Les prions sont des protéines uniques qui semblent être responsables d'une famille de maladies collectivement appelées encéphalopathies spongiformes transmissibles (EST), dont la tremblante du mouton, le kuru chez l'homme, et «maladie de la vache folle" chez les vaches. Ces prions maladies sont toutes causées par l'effondrement du système nerveux, ce qui est évident, après autopsie ou nécropsie . En regardant les tissus du système nerveux, il devient clair qu'il a été littéralement rongé par ces protéines voyous, provoquant la formation de trous distinctifs.

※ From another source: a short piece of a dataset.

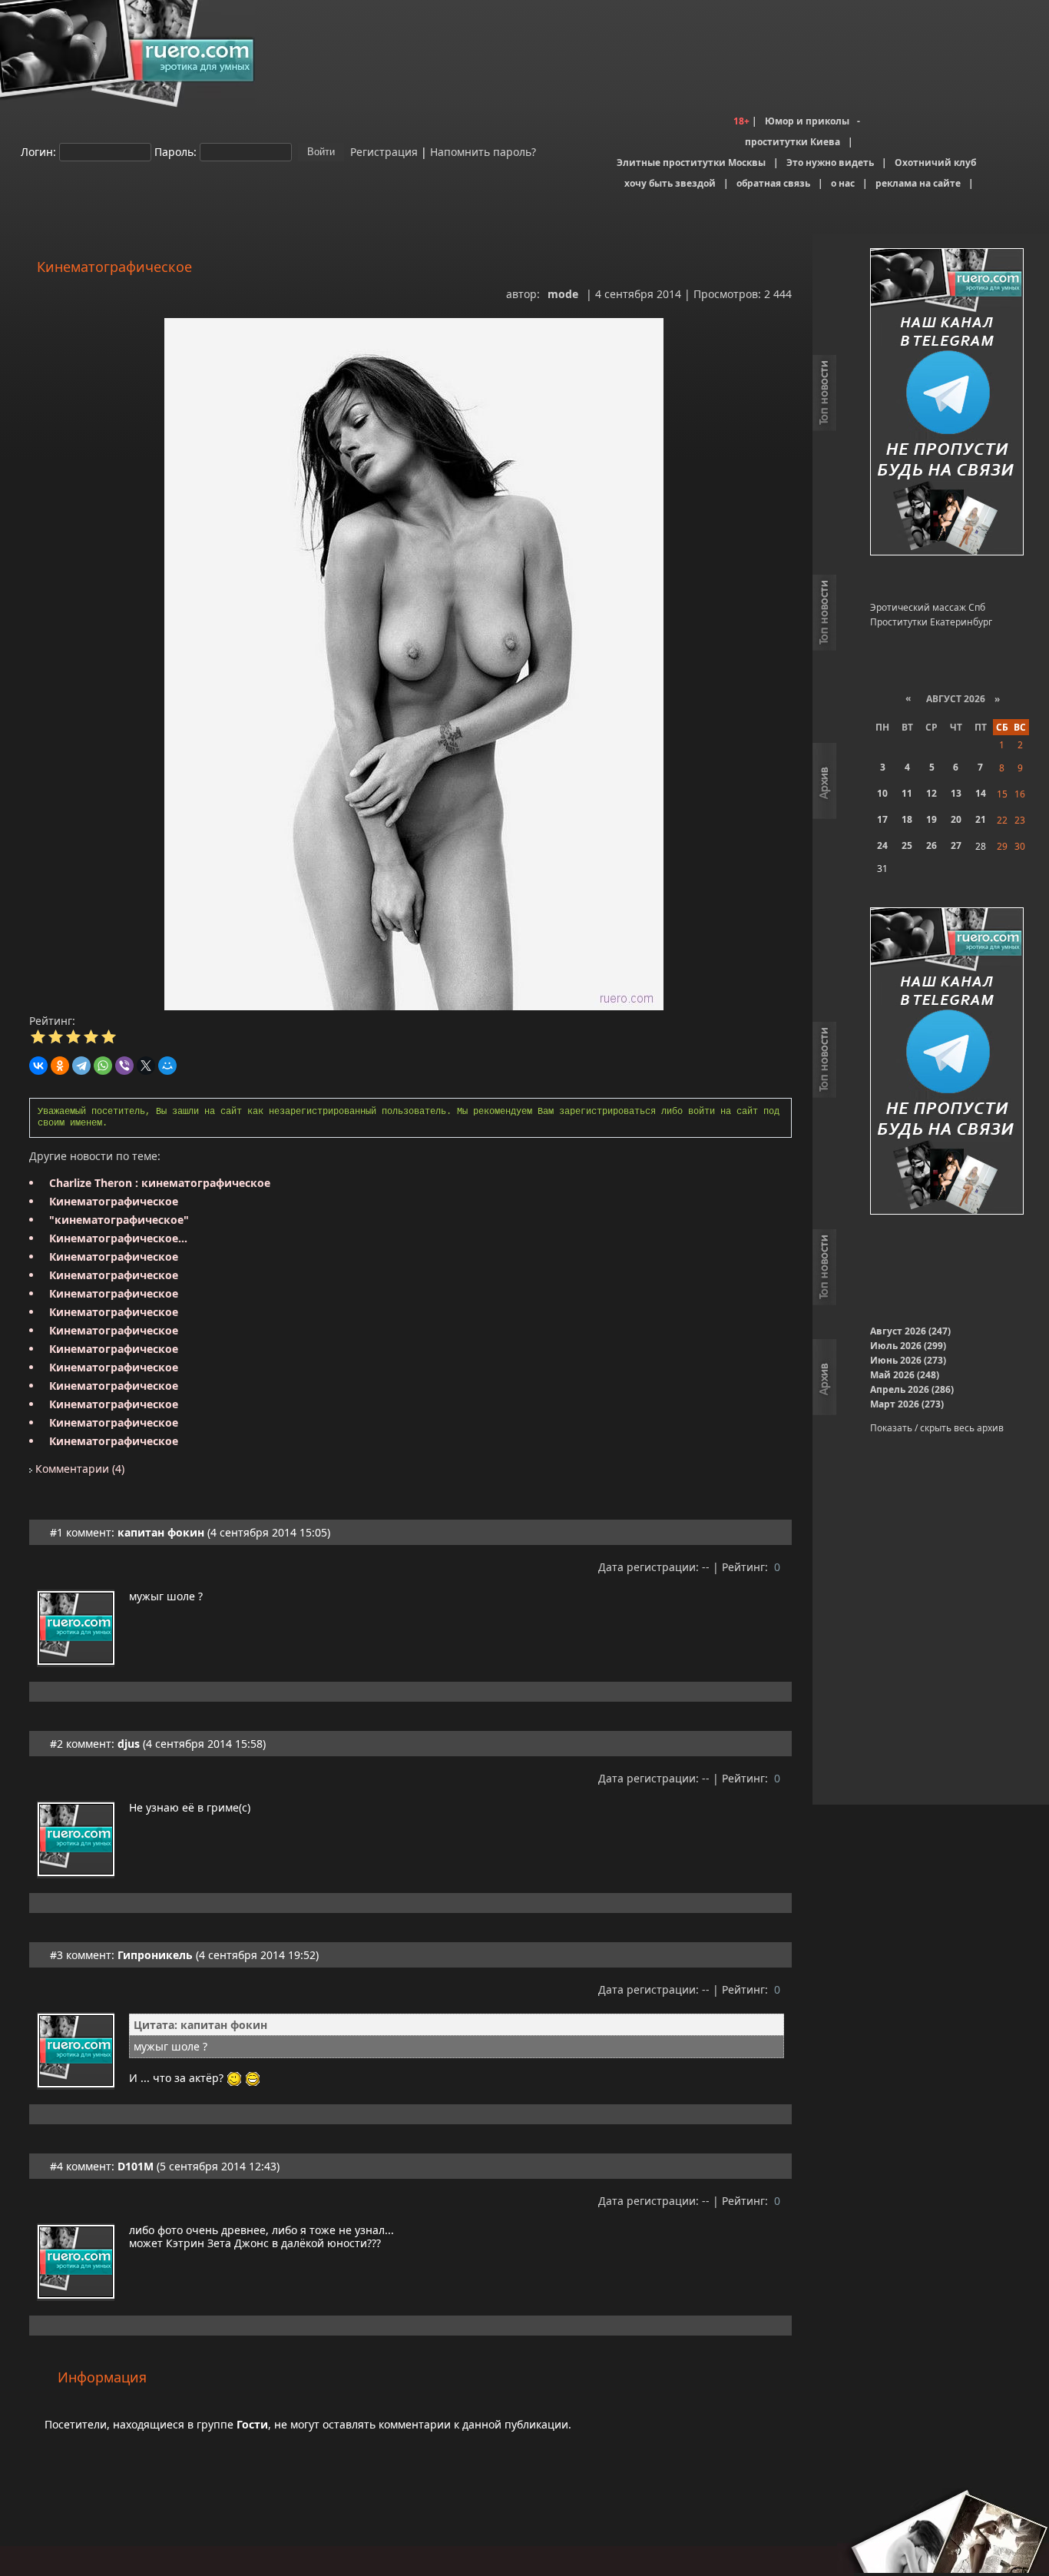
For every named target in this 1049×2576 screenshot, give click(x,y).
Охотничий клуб (935, 162)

L'existence de prions a émis l'hypothèse que dès les années 1960, lorsque les chercheurs ont formulé la première "seule protéine" soi-disant hypothèse pour expliquer EST. Ces chercheurs ont constaté que l'irradiation des tissus potentiellement infectieux ne semble pas tuer l'organisme responsable, ce qui suggère qu'il ne contient pas d'acide nucléique , qui est sensible aux radiations. La théorie a rencontré beaucoup d'opposition jusqu'en 1980, lorsque le chercheur Stanley Prusiner a inventé le terme «prion» pour décrire les protéines hautement inhabituelles qu'il avait découverts, ces protéines ne contiennent pas d'acide nucléique, l'épine dorsale de tous les organismes vivants sur Terre.
Le mot est tiré du long terme «particule protéique infectieuse». Malgré le fait que les prions n'ont acide nucléique et donc, en théorie, ne peuvent se reproduire, ces protéines font, en présentant d'étranges modèles de pliage qui subvertissent les protéines saines. La protéine elles sont faites se retrouve chez de nombreux animaux, en expliquant pourquoi ces maladies frappent un grand nombre d'espèces. Les animaux et les humains peuvent obtenir TSE par l'ingestion de prions dans des choses comme les tissus infectés et par des produits sanguins contaminés.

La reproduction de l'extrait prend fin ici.